Exercise requirements – Copy out each line of the data that holds the string "agent".

· · · ·

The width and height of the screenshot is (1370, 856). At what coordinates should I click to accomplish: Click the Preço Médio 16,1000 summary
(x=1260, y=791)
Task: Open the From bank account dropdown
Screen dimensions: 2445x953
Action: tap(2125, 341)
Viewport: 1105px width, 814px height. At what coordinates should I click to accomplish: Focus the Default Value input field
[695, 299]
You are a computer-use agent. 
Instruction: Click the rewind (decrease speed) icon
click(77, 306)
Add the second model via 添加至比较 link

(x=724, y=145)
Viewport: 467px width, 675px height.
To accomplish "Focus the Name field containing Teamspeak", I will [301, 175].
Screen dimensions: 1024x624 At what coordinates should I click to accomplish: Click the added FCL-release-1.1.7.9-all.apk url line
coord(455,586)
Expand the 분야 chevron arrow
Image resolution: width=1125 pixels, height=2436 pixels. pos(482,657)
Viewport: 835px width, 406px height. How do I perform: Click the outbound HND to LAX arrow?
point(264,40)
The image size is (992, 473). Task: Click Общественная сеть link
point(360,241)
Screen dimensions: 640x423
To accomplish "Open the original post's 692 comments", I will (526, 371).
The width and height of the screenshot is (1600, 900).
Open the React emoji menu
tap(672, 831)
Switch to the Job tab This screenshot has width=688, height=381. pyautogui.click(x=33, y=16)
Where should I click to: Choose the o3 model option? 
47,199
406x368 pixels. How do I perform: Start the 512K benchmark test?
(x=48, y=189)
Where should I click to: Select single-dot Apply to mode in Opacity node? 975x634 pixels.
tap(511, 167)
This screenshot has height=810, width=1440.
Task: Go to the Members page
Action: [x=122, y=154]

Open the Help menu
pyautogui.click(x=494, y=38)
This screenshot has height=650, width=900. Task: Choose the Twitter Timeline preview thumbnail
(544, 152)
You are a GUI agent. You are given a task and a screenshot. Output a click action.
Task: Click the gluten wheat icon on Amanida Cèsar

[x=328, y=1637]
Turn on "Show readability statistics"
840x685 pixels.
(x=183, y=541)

· · · ·

Worked solution –
You are a computer-use agent. 
You are a GUI agent. You are given a task and a screenshot. Output a click action.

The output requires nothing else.